FRAGMENT DO PRZECZYTANIA:
= = =
D o końca sezonu zostało jeszcze 8 kolejek, co oznacza 24 punkty możliwe do zdobycia. Liderem jest Legia, która nad drugą Pogonią ma solidne 7 „oczek” przewagi. Jeśli więc pokona jutro szczecinian na swoim stadionie, ta przewaga wzrośnie do 10 punktów. Do zdobycia zostanie wtedy 21 punktów, z których stołeczni piłkarze będą musieli zgarnąć „tylko” 12, aby być pewnymi drugiego mistrzowskiego tytułu z rzędu. Co innego, jeśli wygrana padnie łupem szczecinian...
***
„Prześwietlony na wylot”
Bardzo długo na występ w rundzie wiosennej czekał stoper Miedzi Nemanja Mijuszković. 29-letni Czarnogórzec po raz ostatni w składzie zespołu trenera Jarosława Skrobacza pojawił się 12 grudnia ubiegłego roku w zwycięskim (2:0) meczu z Zagłębiem Sosnowiec. Od tamtej pory grzał ławkę rezerwowych. Pojawił się w składzie dopiero w spotkaniu z Koroną Kielce w minionej kolejce. Miejsce zrobił mu Wiktor Pleśnierowicz, który otrzymał powołanie do reprezentacji U-21 prowadzonej przez Macieja Stolarczyka. - Pierwsze cztery mecze rundy wiosennej spędziłem na ławce rezerwowych, dopiero teraz miałem szansę zagrać od pierwszej minuty - potwierdził Nemanja Mijuszković.
= = =
POKAZANY MATERIAŁ:

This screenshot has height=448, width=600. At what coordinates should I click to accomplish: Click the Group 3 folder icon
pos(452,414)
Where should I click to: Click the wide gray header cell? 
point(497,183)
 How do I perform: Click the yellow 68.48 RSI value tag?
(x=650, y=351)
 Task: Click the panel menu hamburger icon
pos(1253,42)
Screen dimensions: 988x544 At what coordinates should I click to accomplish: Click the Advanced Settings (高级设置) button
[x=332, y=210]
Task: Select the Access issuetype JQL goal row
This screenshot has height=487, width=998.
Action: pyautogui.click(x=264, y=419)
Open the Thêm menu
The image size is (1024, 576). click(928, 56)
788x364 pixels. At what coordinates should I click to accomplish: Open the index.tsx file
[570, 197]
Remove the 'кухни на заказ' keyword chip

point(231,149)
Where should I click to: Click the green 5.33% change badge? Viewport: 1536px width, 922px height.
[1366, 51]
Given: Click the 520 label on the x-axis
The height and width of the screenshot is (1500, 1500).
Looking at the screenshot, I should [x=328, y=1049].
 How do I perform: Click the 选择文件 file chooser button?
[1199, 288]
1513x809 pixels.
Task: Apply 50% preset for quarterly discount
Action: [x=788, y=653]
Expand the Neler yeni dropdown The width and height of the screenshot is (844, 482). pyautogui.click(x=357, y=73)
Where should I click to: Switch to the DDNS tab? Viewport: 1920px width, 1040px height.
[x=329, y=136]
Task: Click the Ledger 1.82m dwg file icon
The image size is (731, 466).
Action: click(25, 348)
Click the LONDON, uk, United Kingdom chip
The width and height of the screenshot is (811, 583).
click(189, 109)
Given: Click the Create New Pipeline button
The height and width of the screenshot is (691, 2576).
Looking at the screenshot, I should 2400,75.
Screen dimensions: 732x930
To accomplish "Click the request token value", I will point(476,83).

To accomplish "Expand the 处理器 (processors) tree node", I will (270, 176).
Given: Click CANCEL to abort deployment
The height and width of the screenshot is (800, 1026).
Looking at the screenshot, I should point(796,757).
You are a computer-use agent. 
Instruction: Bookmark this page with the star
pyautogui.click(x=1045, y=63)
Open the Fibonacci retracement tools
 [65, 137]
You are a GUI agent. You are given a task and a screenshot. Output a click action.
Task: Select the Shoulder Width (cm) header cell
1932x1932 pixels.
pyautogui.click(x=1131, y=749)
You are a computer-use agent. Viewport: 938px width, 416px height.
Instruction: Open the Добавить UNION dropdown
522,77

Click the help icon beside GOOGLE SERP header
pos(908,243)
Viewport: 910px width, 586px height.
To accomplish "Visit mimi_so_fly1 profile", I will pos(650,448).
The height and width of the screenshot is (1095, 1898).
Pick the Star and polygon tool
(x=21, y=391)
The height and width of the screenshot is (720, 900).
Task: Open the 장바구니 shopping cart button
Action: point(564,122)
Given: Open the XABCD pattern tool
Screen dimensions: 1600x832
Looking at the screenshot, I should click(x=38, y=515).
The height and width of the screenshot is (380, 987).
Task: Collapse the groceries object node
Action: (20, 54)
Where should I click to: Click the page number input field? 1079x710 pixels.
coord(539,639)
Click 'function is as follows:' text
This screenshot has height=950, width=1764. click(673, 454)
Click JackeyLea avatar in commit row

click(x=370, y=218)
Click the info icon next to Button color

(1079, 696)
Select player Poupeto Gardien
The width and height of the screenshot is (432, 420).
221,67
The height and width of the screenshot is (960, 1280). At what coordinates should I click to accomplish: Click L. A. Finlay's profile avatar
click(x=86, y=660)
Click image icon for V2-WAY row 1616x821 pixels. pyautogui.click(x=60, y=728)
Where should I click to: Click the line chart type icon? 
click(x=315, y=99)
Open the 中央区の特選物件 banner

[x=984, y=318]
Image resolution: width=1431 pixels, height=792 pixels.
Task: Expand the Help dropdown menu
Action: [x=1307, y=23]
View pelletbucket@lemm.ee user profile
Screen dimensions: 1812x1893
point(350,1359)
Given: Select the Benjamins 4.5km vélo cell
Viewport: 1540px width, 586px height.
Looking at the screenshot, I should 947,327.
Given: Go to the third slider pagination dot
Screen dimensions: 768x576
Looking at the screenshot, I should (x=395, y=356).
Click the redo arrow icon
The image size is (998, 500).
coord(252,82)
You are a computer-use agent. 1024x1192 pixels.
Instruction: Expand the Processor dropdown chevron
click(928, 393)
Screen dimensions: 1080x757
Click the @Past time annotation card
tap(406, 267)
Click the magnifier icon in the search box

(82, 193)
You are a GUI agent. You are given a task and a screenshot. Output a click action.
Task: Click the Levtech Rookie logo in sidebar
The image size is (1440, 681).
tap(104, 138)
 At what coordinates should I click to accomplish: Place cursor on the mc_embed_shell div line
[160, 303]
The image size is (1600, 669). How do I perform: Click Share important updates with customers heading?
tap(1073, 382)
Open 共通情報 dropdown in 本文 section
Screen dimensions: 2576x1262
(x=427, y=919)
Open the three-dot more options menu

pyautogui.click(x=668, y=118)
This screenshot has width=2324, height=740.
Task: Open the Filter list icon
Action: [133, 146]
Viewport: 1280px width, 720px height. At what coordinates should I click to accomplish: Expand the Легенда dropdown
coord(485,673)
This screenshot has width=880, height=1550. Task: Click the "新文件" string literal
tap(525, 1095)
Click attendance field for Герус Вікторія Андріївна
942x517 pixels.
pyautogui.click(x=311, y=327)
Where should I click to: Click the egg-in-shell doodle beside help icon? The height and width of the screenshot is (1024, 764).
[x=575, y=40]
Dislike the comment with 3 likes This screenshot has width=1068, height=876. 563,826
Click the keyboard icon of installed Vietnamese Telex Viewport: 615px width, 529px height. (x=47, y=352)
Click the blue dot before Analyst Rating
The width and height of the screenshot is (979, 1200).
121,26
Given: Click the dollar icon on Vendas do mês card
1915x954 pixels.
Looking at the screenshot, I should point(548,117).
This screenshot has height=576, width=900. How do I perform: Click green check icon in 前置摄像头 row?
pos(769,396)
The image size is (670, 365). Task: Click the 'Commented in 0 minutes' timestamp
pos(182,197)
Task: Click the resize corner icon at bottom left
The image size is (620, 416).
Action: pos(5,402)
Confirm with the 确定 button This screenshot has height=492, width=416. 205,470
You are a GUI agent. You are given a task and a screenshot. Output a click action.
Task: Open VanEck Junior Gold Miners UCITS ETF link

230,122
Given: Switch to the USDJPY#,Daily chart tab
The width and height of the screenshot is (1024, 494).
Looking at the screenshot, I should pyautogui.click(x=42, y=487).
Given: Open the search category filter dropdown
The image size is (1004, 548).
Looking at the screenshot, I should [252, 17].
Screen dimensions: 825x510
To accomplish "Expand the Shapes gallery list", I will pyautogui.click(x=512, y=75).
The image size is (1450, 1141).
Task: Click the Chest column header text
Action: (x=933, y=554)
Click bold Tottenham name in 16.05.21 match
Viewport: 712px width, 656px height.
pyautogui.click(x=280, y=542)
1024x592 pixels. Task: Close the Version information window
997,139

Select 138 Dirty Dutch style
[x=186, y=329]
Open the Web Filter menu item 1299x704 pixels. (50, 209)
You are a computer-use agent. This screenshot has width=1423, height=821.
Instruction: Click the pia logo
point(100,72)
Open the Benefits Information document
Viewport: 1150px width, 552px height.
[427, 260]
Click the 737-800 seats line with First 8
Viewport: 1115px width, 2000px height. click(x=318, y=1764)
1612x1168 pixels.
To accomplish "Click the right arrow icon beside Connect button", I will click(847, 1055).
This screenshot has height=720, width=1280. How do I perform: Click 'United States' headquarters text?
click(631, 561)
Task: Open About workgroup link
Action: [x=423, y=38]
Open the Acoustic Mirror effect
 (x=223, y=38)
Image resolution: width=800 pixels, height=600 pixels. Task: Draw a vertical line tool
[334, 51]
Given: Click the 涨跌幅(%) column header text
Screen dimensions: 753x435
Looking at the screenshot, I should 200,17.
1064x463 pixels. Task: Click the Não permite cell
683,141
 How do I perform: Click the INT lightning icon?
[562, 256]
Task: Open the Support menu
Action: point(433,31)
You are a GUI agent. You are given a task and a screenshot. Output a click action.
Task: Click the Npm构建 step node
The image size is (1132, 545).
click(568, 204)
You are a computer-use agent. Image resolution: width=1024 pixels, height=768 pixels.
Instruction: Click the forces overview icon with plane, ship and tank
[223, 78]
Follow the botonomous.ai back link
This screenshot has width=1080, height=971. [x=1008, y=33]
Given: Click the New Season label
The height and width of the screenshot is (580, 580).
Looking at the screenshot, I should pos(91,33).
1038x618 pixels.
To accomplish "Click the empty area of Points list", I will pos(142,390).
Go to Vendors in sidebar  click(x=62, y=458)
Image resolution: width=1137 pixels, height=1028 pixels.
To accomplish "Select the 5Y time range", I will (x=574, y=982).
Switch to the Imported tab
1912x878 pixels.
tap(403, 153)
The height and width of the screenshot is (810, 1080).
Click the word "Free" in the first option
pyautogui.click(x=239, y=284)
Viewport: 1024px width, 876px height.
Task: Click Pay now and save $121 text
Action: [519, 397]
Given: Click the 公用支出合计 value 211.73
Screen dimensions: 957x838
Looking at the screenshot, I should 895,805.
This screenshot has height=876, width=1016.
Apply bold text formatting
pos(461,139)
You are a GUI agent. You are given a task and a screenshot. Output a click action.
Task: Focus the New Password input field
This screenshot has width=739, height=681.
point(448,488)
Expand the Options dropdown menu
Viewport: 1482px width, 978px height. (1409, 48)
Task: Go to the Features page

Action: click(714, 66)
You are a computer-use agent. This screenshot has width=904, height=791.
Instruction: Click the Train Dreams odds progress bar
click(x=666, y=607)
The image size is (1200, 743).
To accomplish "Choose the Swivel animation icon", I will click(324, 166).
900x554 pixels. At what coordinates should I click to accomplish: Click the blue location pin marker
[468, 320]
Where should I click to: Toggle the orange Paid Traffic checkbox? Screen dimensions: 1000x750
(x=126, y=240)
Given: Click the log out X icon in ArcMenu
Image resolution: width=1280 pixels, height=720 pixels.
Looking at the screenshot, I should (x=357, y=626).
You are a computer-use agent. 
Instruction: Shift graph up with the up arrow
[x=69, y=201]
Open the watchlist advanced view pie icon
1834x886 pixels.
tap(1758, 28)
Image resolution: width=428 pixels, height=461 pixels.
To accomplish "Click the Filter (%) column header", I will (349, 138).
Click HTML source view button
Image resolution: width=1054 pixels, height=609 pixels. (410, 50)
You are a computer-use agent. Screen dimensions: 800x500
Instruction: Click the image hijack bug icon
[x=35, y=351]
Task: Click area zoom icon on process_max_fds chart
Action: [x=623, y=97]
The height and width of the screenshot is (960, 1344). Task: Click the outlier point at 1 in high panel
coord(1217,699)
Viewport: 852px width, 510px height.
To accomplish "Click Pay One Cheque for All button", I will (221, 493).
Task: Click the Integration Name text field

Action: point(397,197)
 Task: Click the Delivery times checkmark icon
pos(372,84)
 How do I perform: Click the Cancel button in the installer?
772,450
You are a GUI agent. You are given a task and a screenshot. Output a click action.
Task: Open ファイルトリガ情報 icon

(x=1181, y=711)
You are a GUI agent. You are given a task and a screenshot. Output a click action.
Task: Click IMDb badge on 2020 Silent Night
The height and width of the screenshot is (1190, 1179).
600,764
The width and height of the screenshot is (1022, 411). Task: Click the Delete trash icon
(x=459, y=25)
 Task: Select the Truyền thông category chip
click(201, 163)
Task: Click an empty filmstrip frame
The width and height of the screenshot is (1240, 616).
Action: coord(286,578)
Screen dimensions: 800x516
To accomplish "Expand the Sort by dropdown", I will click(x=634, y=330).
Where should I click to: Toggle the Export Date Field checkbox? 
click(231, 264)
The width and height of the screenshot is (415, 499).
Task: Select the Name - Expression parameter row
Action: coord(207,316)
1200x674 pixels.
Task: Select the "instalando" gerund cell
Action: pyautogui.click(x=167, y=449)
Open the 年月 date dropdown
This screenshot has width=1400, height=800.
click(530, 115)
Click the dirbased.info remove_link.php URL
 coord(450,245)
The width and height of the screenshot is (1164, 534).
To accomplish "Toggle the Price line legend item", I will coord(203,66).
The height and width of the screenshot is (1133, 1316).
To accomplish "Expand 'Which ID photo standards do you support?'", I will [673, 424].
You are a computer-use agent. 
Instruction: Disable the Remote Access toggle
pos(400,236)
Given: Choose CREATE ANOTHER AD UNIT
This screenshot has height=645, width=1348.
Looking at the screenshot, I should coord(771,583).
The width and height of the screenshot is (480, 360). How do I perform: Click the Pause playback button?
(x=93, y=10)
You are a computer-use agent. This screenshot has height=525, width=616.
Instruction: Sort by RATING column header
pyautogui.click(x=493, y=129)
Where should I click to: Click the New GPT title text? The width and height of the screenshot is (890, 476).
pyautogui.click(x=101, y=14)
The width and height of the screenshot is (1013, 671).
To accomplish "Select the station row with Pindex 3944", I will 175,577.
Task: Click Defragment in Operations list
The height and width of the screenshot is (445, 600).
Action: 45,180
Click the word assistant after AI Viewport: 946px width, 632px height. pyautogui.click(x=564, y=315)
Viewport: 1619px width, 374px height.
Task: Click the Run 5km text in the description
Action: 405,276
= = =
CEL ĆWICZENIA: Przepisz cały fragment do przeczytania słowo w słowo, bez żadnych zmian. Rekordy nie są tu potrzebne.

TWOJE ROZWIĄZANIE:
D o końca sezonu zostało jeszcze 8 kolejek, co oznacza 24 punkty możliwe do zdobycia. Liderem jest Legia, która nad drugą Pogonią ma solidne 7 „oczek” przewagi. Jeśli więc pokona jutro szczecinian na swoim stadionie, ta przewaga wzrośnie do 10 punktów. Do zdobycia zostanie wtedy 21 punktów, z których stołeczni piłkarze będą musieli zgarnąć „tylko” 12, aby być pewnymi drugiego mistrzowskiego tytułu z rzędu. Co innego, jeśli wygrana padnie łupem szczecinian...
***
„Prześwietlony na wylot”
Bardzo długo na występ w rundzie wiosennej czekał stoper Miedzi Nemanja Mijuszković. 29-letni Czarnogórzec po raz ostatni w składzie zespołu trenera Jarosława Skrobacza pojawił się 12 grudnia ubiegłego roku w zwycięskim (2:0) meczu z Zagłębiem Sosnowiec. Od tamtej pory grzał ławkę rezerwowych. Pojawił się w składzie dopiero w spotkaniu z Koroną Kielce w minionej kolejce. Miejsce zrobił mu Wiktor Pleśnierowicz, który otrzymał powołanie do reprezentacji U-21 prowadzonej przez Macieja Stolarczyka. - Pierwsze cztery mecze rundy wiosennej spędziłem na ławce rezerwowych, dopiero teraz miałem szansę zagrać od pierwszej minuty - potwierdził Nemanja Mijuszković.